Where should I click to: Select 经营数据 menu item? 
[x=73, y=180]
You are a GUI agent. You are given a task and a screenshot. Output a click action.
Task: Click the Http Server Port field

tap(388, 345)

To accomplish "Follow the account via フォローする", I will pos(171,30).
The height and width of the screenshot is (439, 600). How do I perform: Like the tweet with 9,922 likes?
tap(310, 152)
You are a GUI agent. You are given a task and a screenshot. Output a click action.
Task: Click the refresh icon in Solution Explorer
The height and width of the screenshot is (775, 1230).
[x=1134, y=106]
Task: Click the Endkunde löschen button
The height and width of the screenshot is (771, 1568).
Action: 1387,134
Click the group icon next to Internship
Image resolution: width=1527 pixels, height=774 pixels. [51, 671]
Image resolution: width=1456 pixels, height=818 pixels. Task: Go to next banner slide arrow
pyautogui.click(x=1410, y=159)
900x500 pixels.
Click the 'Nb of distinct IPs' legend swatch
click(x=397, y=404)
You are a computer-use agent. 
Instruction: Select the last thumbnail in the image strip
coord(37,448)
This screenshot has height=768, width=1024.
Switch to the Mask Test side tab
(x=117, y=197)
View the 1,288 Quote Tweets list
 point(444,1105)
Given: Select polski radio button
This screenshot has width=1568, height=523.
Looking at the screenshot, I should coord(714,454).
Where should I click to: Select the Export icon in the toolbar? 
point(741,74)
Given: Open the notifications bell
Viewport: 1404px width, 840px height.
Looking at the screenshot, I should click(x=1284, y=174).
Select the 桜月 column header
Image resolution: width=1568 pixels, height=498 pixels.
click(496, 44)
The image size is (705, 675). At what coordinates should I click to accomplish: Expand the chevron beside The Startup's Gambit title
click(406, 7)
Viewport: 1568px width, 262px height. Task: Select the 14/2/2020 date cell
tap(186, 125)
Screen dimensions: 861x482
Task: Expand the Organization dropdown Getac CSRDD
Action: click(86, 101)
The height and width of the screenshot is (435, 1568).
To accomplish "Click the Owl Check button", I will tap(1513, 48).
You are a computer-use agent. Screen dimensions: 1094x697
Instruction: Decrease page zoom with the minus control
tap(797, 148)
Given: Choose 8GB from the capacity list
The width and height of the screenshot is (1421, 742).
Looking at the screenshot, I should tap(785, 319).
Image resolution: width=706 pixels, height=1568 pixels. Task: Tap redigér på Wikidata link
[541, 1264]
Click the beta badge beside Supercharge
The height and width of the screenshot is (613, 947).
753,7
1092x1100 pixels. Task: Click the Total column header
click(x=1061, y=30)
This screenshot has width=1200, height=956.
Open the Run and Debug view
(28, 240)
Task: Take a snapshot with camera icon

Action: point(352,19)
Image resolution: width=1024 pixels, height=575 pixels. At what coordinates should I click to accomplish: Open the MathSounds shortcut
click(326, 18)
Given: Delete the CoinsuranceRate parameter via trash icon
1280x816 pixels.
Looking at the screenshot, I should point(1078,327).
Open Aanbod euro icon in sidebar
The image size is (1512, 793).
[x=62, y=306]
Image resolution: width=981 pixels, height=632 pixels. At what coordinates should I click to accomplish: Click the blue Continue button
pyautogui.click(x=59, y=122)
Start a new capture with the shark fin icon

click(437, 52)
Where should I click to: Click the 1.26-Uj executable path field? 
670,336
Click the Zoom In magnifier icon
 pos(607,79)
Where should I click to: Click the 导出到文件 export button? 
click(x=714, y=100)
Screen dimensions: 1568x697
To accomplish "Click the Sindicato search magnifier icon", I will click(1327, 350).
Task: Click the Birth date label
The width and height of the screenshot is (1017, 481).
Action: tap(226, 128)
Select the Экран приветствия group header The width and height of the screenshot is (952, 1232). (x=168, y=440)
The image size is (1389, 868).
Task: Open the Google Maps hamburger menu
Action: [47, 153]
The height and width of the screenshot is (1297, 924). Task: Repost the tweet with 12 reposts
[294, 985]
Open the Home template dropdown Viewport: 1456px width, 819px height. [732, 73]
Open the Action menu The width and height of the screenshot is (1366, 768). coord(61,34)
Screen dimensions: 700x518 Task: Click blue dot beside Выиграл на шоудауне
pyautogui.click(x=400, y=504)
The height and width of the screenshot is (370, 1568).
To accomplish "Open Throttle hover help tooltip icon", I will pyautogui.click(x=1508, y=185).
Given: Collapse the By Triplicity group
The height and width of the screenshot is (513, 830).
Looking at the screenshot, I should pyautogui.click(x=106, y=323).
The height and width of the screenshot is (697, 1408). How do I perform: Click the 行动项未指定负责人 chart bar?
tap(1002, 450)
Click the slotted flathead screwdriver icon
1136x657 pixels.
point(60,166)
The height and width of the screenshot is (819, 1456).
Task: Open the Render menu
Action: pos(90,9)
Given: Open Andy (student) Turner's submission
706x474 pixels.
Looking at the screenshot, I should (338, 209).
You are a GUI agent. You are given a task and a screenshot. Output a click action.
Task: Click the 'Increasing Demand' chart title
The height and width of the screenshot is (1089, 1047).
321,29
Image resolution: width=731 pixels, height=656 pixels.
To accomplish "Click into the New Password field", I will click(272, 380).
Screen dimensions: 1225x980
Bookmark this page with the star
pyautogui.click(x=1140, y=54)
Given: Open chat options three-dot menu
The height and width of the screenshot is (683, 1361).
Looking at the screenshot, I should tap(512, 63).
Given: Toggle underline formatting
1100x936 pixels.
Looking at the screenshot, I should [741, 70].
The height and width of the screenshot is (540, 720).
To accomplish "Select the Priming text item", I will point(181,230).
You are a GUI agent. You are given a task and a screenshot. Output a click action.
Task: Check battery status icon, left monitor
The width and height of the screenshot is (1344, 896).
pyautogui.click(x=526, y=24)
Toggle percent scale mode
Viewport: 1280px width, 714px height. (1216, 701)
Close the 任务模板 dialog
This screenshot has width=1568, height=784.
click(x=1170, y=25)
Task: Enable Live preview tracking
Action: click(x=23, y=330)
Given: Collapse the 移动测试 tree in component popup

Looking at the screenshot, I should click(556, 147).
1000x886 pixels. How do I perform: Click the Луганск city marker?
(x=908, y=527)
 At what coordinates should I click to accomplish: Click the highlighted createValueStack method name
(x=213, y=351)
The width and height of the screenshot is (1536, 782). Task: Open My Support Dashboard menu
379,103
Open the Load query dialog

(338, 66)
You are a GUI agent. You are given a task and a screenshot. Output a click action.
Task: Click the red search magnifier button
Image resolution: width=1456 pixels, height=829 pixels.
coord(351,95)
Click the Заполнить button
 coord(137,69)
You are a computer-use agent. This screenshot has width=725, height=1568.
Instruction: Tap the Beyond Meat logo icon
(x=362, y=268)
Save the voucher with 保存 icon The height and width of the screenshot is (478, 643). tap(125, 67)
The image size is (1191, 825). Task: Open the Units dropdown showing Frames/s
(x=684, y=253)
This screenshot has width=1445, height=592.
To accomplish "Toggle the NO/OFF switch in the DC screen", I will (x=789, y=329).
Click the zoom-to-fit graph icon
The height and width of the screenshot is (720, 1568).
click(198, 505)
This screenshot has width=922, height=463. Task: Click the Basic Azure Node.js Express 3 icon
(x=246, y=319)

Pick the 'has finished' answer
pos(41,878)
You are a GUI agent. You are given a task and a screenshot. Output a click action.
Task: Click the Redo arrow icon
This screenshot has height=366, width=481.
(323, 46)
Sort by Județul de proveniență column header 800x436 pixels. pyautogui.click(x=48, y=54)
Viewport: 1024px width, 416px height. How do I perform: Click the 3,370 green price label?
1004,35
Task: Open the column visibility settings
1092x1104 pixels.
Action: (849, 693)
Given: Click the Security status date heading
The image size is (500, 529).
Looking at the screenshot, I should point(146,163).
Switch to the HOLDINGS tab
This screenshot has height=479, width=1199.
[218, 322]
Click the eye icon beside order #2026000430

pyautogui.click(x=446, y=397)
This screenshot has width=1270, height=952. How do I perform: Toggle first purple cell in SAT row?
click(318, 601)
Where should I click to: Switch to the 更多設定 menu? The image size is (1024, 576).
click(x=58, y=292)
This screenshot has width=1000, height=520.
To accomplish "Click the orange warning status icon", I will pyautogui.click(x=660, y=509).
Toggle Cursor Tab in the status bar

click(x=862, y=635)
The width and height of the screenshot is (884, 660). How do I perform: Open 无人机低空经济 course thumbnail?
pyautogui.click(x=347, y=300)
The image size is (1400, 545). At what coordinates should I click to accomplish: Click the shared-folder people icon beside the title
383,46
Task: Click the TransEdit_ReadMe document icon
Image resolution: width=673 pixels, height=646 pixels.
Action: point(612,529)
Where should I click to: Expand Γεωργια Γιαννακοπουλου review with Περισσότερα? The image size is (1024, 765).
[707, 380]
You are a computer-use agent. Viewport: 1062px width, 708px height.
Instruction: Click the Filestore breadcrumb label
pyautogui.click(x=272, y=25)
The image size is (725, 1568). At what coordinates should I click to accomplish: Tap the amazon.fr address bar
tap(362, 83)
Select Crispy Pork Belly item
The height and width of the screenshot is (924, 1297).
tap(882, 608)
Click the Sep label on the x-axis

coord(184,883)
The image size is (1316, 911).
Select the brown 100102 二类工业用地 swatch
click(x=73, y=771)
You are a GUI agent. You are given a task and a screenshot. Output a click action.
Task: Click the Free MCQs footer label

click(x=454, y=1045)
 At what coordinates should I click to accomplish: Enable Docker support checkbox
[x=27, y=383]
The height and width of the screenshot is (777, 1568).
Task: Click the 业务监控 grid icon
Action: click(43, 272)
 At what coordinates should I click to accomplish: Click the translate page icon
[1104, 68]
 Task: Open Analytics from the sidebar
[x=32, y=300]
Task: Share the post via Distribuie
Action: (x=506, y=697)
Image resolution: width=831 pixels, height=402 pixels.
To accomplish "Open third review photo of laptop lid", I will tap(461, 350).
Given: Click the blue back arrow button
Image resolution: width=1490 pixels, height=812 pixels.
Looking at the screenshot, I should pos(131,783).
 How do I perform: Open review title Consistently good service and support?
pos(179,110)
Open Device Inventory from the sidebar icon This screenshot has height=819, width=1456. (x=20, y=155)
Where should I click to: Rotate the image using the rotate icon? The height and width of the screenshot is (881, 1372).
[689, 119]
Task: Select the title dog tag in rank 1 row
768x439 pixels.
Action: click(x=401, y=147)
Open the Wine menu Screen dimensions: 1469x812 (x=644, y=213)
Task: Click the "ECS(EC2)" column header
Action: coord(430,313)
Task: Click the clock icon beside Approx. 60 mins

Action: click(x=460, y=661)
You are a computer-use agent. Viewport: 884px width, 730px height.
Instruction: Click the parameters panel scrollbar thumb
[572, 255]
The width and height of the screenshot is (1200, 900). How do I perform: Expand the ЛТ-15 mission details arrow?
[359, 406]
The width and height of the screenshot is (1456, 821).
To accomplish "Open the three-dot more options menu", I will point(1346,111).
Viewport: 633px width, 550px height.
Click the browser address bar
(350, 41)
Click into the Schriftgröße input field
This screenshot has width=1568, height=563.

§ **Task description**: Output verbatim the rows above, from the line containing "The height and width of the screenshot is (540, 720)." through the line containing "(x=908, y=527)", inclusive.

§ **Correct result**:
The height and width of the screenshot is (540, 720).
To accomplish "Select the Priming text item", I will point(181,230).
You are a GUI agent. You are given a task and a screenshot. Output a click action.
Task: Check battery status icon, left monitor
The width and height of the screenshot is (1344, 896).
pyautogui.click(x=526, y=24)
Toggle percent scale mode
Viewport: 1280px width, 714px height. (1216, 701)
Close the 任务模板 dialog
This screenshot has width=1568, height=784.
click(x=1170, y=25)
Task: Enable Live preview tracking
Action: click(x=23, y=330)
Given: Collapse the 移动测试 tree in component popup

Looking at the screenshot, I should click(556, 147).
1000x886 pixels. How do I perform: Click the Луганск city marker?
(x=908, y=527)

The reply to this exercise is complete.